Support for Parquet format instead of just SequentialFile for HDFS internal data

OryxProject / oryx

Oryx 2: Lambda architecture on Apache Spark, Apache Kafka for real-time large scale machine learning

http://oryx.io

Apache License 2.0

1.79k stars 405 forks source link

Support for Parquet format instead of just SequentialFile for HDFS internal data #193

Closed dsdinter closed 9 years ago

dsdinter commented 9 years ago

Hi, Just wondering if this may benefit performance in Speed and Batch layers for some specific use cases (I.e. Feature vectors for ALS) as it leverages columnar store format over sparce matrices.

Happy to help as I would love to implement this framework with my current client.

Thanks.

srowen commented 9 years ago

Hm, I don't think there would be a speed improvement since the algorithms don't consume sparse data directly from storage. For example ALS wants (user,item,rating) tuples in memory. This usage is purely internal too, so it would not for example be reading a subset of a much larger file with many columns. I don't know if that's good or bad news -- probably wouldn't help, but that means probably not something to worry about implementing either.

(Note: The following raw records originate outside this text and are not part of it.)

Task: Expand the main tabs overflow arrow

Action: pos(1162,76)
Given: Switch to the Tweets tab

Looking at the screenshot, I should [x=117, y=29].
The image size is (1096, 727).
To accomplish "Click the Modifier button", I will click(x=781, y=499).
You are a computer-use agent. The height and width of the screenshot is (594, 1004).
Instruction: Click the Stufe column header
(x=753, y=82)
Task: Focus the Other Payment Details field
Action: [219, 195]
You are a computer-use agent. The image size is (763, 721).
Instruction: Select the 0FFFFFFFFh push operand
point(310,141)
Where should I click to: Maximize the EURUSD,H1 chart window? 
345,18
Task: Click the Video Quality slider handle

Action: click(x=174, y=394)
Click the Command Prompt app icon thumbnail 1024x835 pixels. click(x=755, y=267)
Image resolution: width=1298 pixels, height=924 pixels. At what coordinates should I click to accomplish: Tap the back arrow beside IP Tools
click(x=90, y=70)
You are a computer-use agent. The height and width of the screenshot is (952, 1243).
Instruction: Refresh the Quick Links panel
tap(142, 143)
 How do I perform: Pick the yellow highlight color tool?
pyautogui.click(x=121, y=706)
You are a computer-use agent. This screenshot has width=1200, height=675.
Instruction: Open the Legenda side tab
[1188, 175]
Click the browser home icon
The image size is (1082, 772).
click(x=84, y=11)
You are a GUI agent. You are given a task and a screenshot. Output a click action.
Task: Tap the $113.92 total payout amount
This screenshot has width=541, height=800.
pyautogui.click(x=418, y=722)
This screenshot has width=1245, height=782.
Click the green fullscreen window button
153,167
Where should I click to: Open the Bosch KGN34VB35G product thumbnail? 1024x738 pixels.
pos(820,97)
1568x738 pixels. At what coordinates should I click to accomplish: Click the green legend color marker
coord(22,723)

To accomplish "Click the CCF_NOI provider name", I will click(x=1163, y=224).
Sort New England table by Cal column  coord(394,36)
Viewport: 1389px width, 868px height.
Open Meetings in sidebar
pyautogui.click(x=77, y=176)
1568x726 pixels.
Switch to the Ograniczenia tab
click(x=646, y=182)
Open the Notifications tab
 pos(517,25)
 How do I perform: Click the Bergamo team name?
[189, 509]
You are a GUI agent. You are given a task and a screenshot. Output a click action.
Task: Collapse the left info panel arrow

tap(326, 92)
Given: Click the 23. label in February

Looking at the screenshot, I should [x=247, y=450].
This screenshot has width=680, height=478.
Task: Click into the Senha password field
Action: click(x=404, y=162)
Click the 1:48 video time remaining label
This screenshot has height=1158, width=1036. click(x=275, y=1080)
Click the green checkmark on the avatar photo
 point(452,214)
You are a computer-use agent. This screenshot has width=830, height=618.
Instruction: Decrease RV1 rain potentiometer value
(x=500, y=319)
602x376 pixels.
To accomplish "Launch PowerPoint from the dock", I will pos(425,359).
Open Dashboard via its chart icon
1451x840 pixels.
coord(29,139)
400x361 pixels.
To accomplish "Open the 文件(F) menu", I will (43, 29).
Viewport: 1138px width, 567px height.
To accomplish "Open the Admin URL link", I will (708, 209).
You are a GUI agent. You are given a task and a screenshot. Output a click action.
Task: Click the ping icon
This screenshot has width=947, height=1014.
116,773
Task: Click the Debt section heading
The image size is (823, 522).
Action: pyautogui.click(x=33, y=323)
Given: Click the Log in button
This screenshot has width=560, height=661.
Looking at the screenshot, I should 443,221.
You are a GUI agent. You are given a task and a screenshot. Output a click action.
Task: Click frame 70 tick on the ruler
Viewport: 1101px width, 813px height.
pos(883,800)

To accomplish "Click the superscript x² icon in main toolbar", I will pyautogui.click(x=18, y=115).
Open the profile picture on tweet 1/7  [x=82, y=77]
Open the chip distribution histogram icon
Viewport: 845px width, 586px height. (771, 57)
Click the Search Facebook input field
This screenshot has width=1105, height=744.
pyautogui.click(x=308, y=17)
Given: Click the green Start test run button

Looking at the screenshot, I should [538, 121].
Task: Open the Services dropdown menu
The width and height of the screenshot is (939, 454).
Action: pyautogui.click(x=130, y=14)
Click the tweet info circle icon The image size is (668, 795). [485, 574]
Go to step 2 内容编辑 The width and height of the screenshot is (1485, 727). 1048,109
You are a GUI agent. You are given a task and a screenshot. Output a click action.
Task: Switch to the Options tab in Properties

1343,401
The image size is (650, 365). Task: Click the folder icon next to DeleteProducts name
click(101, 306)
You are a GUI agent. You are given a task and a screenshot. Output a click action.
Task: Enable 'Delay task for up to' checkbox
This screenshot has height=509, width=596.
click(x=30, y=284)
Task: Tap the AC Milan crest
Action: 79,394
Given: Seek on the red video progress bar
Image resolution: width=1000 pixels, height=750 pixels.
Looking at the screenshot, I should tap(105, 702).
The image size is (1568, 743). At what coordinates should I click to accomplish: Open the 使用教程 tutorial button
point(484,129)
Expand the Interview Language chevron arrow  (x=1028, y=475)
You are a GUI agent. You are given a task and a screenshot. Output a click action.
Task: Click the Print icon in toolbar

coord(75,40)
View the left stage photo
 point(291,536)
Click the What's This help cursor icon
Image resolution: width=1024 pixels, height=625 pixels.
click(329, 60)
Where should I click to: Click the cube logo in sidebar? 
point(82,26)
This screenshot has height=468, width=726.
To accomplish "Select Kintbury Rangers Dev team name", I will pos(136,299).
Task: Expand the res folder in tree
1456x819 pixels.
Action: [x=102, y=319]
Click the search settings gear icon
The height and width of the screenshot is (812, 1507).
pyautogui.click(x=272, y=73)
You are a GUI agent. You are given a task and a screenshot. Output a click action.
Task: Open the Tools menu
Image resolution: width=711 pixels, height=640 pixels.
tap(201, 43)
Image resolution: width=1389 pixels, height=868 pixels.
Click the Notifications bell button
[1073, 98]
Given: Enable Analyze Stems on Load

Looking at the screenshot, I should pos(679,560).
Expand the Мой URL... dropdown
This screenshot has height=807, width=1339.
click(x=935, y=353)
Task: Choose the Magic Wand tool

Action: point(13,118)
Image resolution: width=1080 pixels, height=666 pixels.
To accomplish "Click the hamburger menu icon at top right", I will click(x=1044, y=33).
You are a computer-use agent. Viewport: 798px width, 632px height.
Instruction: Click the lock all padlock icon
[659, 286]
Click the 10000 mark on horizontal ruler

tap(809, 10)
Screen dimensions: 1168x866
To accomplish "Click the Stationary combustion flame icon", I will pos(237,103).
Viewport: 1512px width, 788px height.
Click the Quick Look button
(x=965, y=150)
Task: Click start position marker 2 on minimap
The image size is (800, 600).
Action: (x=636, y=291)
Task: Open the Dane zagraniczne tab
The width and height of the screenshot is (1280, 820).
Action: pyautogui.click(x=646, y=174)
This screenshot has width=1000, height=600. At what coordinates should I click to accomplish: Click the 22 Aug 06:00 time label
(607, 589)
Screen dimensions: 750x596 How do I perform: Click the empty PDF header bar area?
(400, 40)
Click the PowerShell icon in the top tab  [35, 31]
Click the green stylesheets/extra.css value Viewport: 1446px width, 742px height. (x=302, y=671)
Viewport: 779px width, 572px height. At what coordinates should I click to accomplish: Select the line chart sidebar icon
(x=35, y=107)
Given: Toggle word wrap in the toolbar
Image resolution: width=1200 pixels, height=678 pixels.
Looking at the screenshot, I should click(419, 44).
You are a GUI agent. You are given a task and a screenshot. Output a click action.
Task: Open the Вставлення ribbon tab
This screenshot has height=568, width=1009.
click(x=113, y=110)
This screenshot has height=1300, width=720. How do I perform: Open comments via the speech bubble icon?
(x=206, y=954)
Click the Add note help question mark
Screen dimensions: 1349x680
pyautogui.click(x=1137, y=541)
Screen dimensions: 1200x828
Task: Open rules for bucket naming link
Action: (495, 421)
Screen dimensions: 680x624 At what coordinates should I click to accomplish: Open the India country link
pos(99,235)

dsdinter commented 9 years ago

You are right, also going back to the ALS use case, I am not seeing too much benefit of compression with the type of values you would expect within feature vectors. It may benefit though if you want to implement a new app around Recommendation Engines, i.e. Content Based before using ALS, on where you may want to filter based on some reference dataset (geography, industry or type of user). You cache the RDD as Dataframe in memory to query from serving layer, which I assume will enable columnar format in memory as described in SchemaRDD for Spark SQL, but you will still need to keep the dataframe in some format in HDFS, i.e. Parquet.

Anyway, I am probably mixing use cases here, just wanted to see how you would implement combining other apps for use cases.

Thanks!

srowen commented 9 years ago

Yeah, the idea here is that it's a framework in which you could implement a new batch or speed or serving component to mix and match with others. If you had a much more complex type of data coming across the kafka queue, you might want to write in something like Spark SQL in the batch layer to process it, yes, and then turn around and save it in parquet format "internally" in HDFS.

That might require some framework changes, small ones I think. I suppose I am waiting for someone with that use case to help me figure out what it has to do. For example, I think the bit where it saves with saveAsNewAPIHadoopFile has to generalize.